Scientific classification
- Kingdom: Animalia
- Phylum: Mollusca
- Class: Gastropoda
- Subclass: Vetigastropoda
- Order: Lepetellida
- Family: Haliotidae
- Genus: Haliotis
- Species: H. cyclobates
- Binomial name: Haliotis cyclobates Péron, 1816
- Synonyms: Haliotis excavata Lamarck, 1822

= Haliotis cyclobates =

- Authority: Péron, 1816
- Conservation status: LC
- Synonyms: Haliotis excavata Lamarck, 1822

Species of gastropod

Haliotis cyclobates, common name the whirling abalone or the circular ear shell, is a species of sea snail, a marine gastropod mollusk in the family Haliotidae, the abalone.

== Description ==
The size of the shell attains 60 mm. "The elevated shell is nearly circular in outline and somewhat turbinate. The distance of the apex from the margin is between one-third and one-fourth the diameter of the shell. The body whorl is rounded and convex above. The surface is covered with spiral cords and threads, and has numerous folds radiating from the suture. The five perforations are oval, not raised. The shell is nearly circular and very convex. The spire is decidedly elevated and is formed of about three rounded whorls. The last whorl has a blunt keel at the row of holes, and a narrower, more acute carina at a short distance below it. The space between both is a little concave. The entire surface has close spiral cords and threads which are sometimes somewhat granose. There are numerous folds radiating from the suture, but not long enough to reach the periphery.

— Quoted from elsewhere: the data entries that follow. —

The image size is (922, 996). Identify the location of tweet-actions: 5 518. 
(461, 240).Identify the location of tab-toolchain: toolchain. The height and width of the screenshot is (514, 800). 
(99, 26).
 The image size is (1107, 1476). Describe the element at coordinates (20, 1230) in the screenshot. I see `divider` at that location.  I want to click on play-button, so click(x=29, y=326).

The coloration consists of broad radiating patches or oblique stripes of chestnut-brown, green and flesh-color or whitish. The inner surface is silvery with red and green reflections. The muscle impression is not distinct. The columellar plate is flat, not truncate below, strongly sloping inward. The generally five perforations are oval, their edges only a trifle raised."

==Distribution==
This marine species is endemic to Australia and occurs off South Australia, Victoria and Western Australia.